New York, 8-26 mars 2010

Observations finales du Comité des droits de l’homme

Examen des rapports présentés par les États parties en application de l’article 40 du Pacte

Nouvelle-Zélande

1.Le Comité des droits de l’homme a examiné le cinquième rapport périodique de la Nouvelle-Zélande (CCPR/C/NZL/5), à ses 2696e et 2697e séances, les 15 et 16 mars 2010 (CCPR/C/SR.2696 et 2697). À ses 2711e et 2712e séances, tenues le 25 mars 2010 (CCPR/C/SR.2711 et 2712), il a adopté les observations finales ci-après.

A.Introduction

2.Le Comité note avec satisfaction que l’État partie a respecté les délais impartis pour la présentation de son cinquième rapport périodique, où il donne des renseignements détaillés sur les mesures qu’il a prises pour continuer d’appliquer les dispositions du Pacte. En outre, il est satisfait de la qualité des réponses qu’il reçues par écrit à la liste de questions (CCPR/C/NZL/Q/5/Add.1) ainsi que de celles que l’État partie a fournies oralement lors de l’examen du rapport.

B.Aspects positifs

3.Le Comité se félicite des mesures législatives et autres ci-après:

a)L’adoption de la loi 2005 relative à l’union civile, qui reconnaît les unions civiles des personnes de même sexe et le droit à l’égalité des gays, lesbiennes, bisexuels et transsexuels;

b)La modification de la loi sur les infractions supprimant le châtiment corporel à des fins d’éducation comme moyen de défense en cas de violence contre les enfants dans la famille;

c)L’adoption de la loi de 2009 sur l’immigration;

d)La ratification de traités internationaux relatifs aux droits de l’homme, notamment la Convention relative aux droits des personnes handicapées et le Protocole facultatif se rapportant à la Convention contre la torture et autres peines ou traitements cruels, inhumains ou dégradants.

4.Le Comité salue la contribution de la Commission néo-zélandaise des droits de l’homme et d’organisations non gouvernementales à ses travaux.

C.Principaux sujets de préoccupation et recommandations

5.Le Comité remercie l’État partie d’avoir signalé qu’il procédait à la modification de ses règlements relatifs à la détention en vue de lever la réserve qu’il avait formulée concernant les paragraphes 2b) et 3 de l’article 10 du Pacte. Il note également que l’État partie entend maintenir les autres réserves qu’il a formulées.

L ’ État partie devrait lever les réserves qu ’ il a formulées concernant les paragraphes 2  b) et 3 de l ’ article 10 du Pacte et envisager de lever toutes les autres réserves concernant le Pacte.

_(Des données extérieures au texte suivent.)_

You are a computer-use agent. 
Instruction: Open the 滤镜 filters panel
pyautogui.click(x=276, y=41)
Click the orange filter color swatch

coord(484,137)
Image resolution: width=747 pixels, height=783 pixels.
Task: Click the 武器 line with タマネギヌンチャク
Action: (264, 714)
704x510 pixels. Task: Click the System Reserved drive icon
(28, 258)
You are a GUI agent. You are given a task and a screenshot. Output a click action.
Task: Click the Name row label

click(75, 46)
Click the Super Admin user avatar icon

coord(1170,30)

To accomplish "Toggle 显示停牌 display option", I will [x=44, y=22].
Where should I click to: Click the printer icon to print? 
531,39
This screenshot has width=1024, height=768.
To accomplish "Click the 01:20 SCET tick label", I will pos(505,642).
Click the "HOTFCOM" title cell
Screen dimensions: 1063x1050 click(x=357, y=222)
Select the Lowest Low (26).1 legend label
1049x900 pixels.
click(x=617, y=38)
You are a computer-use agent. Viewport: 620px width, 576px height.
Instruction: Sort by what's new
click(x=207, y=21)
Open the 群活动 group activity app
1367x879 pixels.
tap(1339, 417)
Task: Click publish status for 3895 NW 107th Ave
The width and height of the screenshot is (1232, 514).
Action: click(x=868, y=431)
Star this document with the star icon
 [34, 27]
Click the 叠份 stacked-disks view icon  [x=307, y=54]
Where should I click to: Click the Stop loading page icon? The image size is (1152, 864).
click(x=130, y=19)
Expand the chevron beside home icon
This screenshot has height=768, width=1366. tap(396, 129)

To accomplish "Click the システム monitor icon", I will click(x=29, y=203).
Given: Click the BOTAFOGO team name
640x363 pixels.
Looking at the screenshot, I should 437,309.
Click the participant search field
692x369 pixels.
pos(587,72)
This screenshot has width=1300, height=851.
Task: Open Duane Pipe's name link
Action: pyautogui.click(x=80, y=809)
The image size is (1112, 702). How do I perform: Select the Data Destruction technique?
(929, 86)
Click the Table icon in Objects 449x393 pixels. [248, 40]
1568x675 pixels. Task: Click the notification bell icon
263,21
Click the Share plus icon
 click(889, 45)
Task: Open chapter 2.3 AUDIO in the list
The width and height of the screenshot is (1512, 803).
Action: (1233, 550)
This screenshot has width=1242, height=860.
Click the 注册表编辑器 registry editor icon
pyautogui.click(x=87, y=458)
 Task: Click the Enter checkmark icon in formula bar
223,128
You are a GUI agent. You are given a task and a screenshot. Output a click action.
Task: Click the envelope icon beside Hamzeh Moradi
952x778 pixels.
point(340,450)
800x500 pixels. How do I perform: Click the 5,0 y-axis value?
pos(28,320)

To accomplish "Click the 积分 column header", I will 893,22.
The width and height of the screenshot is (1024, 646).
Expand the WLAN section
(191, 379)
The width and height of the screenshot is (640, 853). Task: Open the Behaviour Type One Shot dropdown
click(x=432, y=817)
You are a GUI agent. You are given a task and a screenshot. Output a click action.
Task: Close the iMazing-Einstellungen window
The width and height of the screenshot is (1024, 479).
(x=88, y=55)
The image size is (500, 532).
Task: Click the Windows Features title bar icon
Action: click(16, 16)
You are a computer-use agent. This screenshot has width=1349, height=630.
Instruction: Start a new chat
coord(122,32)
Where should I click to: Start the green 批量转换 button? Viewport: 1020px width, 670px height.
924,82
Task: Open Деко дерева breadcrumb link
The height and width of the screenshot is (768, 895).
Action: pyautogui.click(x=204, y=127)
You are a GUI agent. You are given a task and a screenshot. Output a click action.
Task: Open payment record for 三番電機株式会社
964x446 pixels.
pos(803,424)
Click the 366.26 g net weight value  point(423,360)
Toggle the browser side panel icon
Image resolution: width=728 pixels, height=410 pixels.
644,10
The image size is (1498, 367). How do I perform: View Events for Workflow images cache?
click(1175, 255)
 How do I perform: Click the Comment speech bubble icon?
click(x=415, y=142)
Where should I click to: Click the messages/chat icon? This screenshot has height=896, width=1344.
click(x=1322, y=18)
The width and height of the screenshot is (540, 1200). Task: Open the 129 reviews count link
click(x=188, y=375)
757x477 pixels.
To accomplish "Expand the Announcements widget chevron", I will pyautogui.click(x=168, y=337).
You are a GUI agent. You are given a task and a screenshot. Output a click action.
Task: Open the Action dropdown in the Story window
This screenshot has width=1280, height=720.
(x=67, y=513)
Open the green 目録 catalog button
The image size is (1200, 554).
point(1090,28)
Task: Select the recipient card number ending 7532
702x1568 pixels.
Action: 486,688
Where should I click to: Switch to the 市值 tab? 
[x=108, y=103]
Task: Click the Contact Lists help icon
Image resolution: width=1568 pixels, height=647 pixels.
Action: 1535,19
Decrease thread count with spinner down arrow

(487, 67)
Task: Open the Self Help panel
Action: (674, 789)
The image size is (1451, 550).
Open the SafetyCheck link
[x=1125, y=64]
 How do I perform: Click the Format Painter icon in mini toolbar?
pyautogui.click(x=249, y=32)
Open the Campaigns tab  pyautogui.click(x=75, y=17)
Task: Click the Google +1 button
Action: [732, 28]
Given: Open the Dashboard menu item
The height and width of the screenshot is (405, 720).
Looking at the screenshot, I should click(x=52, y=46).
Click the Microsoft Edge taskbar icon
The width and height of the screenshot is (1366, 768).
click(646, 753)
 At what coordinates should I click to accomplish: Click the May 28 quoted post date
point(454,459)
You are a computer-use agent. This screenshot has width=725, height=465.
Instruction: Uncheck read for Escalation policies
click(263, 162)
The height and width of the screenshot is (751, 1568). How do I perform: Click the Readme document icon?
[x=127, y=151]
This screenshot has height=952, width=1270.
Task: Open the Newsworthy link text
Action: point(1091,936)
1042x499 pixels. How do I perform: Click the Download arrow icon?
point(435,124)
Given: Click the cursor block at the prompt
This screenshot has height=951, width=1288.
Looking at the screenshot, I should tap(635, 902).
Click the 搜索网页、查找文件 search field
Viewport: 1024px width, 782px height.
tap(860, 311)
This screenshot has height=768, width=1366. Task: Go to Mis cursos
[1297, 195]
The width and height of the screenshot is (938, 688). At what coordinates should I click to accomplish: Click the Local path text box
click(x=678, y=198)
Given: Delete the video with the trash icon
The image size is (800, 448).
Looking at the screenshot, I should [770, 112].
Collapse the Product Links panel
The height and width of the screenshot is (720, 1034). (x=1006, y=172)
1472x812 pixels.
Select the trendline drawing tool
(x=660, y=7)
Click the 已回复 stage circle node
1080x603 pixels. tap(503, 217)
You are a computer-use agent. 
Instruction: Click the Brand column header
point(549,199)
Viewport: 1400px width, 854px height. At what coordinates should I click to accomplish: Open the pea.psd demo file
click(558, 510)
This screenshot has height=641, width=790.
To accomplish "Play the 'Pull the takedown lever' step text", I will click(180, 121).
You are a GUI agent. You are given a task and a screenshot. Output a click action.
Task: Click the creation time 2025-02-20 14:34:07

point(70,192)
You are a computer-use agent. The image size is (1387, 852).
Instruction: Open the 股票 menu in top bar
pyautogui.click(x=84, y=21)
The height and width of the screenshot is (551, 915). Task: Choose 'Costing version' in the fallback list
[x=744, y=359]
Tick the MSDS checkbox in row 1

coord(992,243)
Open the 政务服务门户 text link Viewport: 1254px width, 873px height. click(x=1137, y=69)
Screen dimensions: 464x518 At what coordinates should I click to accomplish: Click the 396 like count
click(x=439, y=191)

6.Le Comité se félicite que la Commission néo-zélandaise des droits de l’homme ait adopté un plan d’action national en faveur des droits de l’homme (2005-2010) et prend note des propos tenus par la délégation selon lesquels tous les services gouvernementaux sont invités à prendre en compte le plan d’action lorsqu’ils élaborent leurs politiques et leurs programmes, mais il s’inquiète que l’État partie n’ait pas officiellement entériné ledit plan (art. 2).

L ’ État partie devrait établir et adopter officiellement un plan d ’ action en faveur des droits de l ’ homme (2010-2015).

7.Le Comité constate une fois de plus avec inquiétude que la Charte des droits de 1990 ne reprend pas tous les droits énoncés dans le Pacte. Il reste préoccupé également par le fait qu’elle ne prime pas les lois ordinaires malgré la recommandation qu’il a faite en 2002 à ce sujet. Il continue de s’inquiéter en outre que des lois ayant des conséquences négatives pour la défense des droits de l’homme aient été adoptées dans l’État partie, même si le Procureur général les a déclarées incompatibles avec la Charte des droits (art. 2).

L ’ État partie devrait adopter des lois propres à donner effet à tous les droits énoncés dans le Pacte et offrir aux victimes l ’ accès à des recours efficaces dans le droit interne. Il devrait également renforcer les mécanismes existants pour s ’ assurer de la compatibilité des lois nationales avec le Pacte.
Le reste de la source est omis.